Or, "Boom! Shake-shake-shake the room"
Happy White Day! Don't worry, I'm not celebrating Aryan supremacy. As well as being Pi Day, today is exactly one month after Valentine's Day (or VD, as I like to abbreviate it). In Japan, VD is a strictly one-way affair, where women are expected to give gifts to men. The gifts invariably feature chocolate. However, gift-giving is not limited to those with whom one has romantic ambitions; tradition dictates that any male friends or colleagues should get some chocolate. Thus, upon receiving a gift, a gentleman must assess whether it is honmei choco ("true feeling chocolate") or merely giri choco ("obligation chocolate" - mmm, obligation).
My sole VD gift was a tasty chocolate cake from Marie. Since she is a married woman of slightly more advanced years than myself, it's fairly clear which category this belonged to. So, flash forward a month, and it is my turn to reciprocate. The return present should be white, and can be a non-edible item such as jewellery or lingerie. As evolutionary psychology predicts, it should be more valuable than the initial gift - three times more so, in fact. I went to my local cake shop, which was doing a brisk trade, and got an 'angel white cube cake'. I was particularly pleased that I managed to read the kanji for 'angel' ('heaven' + 'use' = 'angel'). Although I suspect I didn't uphold the threefold rule, my gift seemed to go down well.
I was invited in for coffee and angel cake, and the main topic of conversation was the previous night's earthquake. On saturday evening I was chatting to my brother on Skype, and strangely enough he was asking me about my experience of earthquakes in Japan, which thus far had extended to three minor tremors that had failed to even rattle teacups. The conversation moved on, but about 20 minutes later I felt my house start to shake. After a few seconds of run-of-the-mill quaking, a sudden jolt shook my window panes, set my lights swinging, and dislodged a couple of precariously placed items from the top of my bookshelf. Over the webcam, Blair could see me swaying like I was on a bus that had just hit a pothole. For the first time, I was actually scared by the quake, and as my fight-or-flight reflex kicked in I seriously thought about darting under my desk.
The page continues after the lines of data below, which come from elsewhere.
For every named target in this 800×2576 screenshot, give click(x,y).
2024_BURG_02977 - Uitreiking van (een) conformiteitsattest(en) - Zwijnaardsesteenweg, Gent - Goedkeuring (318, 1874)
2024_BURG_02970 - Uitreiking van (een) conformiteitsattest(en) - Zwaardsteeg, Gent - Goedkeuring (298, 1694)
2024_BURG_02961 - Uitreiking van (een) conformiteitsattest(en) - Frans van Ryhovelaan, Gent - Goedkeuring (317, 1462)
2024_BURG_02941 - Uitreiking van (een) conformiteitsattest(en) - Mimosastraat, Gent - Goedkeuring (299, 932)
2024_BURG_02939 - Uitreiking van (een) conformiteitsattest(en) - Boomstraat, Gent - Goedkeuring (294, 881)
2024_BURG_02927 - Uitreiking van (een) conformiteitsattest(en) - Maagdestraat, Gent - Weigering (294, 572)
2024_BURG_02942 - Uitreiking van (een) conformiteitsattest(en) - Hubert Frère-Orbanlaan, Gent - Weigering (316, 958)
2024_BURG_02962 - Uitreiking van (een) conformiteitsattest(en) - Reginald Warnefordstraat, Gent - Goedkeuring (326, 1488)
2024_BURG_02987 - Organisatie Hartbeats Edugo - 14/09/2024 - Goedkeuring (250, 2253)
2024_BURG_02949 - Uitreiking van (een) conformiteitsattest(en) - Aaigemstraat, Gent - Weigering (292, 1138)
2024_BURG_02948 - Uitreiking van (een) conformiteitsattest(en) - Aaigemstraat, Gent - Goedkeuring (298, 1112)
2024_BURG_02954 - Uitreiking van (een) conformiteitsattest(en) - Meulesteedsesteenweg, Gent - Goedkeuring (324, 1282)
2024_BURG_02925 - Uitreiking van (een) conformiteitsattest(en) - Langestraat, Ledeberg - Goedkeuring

The Japan Meteorological Agency puts earthquake data online within minutes, allowing you to play the fun game of guess the epicentre. Was it a minor tremor a few tens of kilometers away, or is Osaka now a smoldering pile of rubble? It turns out this was a 5.7 just off the east coast of Japan, about 130km from me. 5.7 is nothing to be sneezed at; on the map all of the monitoring stations in northern Honshu were lit up like a Christmas tree. Within minutes, texts were coming in asking if I was ok.
So, having exchanged earthquake stories with Marie this afternoon, I returned home, and was in the midst of shaving when I felt the now familiar sensation of my house moving. Being a little more cocky this time, I rushed to the window (probably just about the worst thing to do), reasoning that if cracks were about to start opening up in the street, that was definitely something I wanted to see. That didn't happen, but I was pleased to note my car rocking noticeably on its suspension. The shaking hadn't quite stopped when I felt a more localised tremor in my pocket. It was Marie on the phone, breathlessly exclaiming "Wow, another one" (in Japanese). No shit, Sherlock-san.
Though I don't think it felt as strong as yesterday's one, this turned out to be a 6.6 originating from roughly the same place, thus retroactively demoting that quake to a foreshock. Maybe I'm just getting desensitized to seismic events. This one was felt in Tokyo, so it was the lead story on the evening news here. They have a early-warning system here, but it can only predict quakes seconds before they hit. Thus, NHK apparently interrupted live sumo coverage to warn people to take cover, which I really wish I'd seen.
Catch you later, assuming this isn't the start of some 2012-style apocalypse.